Agras T100: Spraying Complex Terrain Guide
Agras T100: Spraying Complex Terrain Guide
META: Discover how the DJI Agras T100 transforms spraying operations in complex terrain with RTK precision, optimized swath width, and drift control tips.
By Marcus Rodriguez, Agricultural Drone Consultant
TL;DR
- The Agras T100 solves the most persistent challenges of spraying in mountainous, terraced, and obstacle-rich terrain with centimeter-level RTK precision and intelligent obstacle avoidance.
- Proper nozzle calibration and understanding of swath width dynamics can reduce spray drift by up to 60% compared to conventional methods.
- An RTK Fix rate above 95% is non-negotiable for safe, effective operations in complex environments.
- Real-world case data from a 120-hectare hillside vineyard proves the T100 can cut labor costs and chemical usage dramatically.
The Problem: When Flat-Field Drones Meet Real-World Terrain
Spraying operations fail in complex terrain. That's not an opinion—it's a pattern I've seen across 200+ agricultural drone deployments in the last five years. Traditional spray drones, designed for flat rice paddies and open wheat fields, struggle the moment they encounter elevation changes, terraced hillsides, dense tree canopies, or narrow valley corridors. Missed patches, excessive spray drift, and outright crashes are the costly consequences.
This guide breaks down exactly how the DJI Agras T100 addresses these failures, drawing from a real case study where my team deployed it across a challenging hillside vineyard operation. You'll learn the specific settings, calibration strategies, and operational protocols that turned a historically frustrating job into a repeatable, efficient workflow.
Case Study: 120-Hectare Hillside Vineyard in Northern Spain
The Challenge
In early 2024, a vineyard cooperative in the Priorat region of Catalonia, Spain, approached my consultancy with a problem. Their 120 hectares of terraced vineyards spanned elevations ranging from 200 to 650 meters above sea level. Slopes exceeded 35 degrees in many sections. Manual spraying required 14 workers over 8 days, with uneven coverage and significant chemical waste.
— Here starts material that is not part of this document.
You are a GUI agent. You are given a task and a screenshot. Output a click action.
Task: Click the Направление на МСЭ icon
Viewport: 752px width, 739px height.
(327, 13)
They had previously attempted drone spraying with an older-generation platform. The results were disastrous: the drone lost GPS lock on narrow terraces, spray drift carried product into neighboring organic plots (creating a legal dispute), and the aircraft couldn't maintain consistent altitude above the vine canopy on steep inclines.
Why We Chose the Agras T100
The T100 was selected after evaluating five competing platforms against a strict set of terrain-specific criteria. Here's what tipped the decision:
- Dual RTK + IMU fusion navigation delivering centimeter precision even in GNSS-challenged valleys
- Active phased-array radar and binocular vision for omnidirectional obstacle sensing
- Terrain-following accuracy of ±0.1 meters on slopes up to 50 degrees
- IPX6K ingress protection rating, critical for early-morning operations in dew-heavy mountain environments
- 50-liter spray tank capacity, reducing the number of refill trips on difficult-access hillsides
Deployment and Configuration
We divided the vineyard into 23 operational zones based on elevation bands, slope angle, and wind exposure. Each zone received a custom flight plan built in DJI's agricultural mission planning software.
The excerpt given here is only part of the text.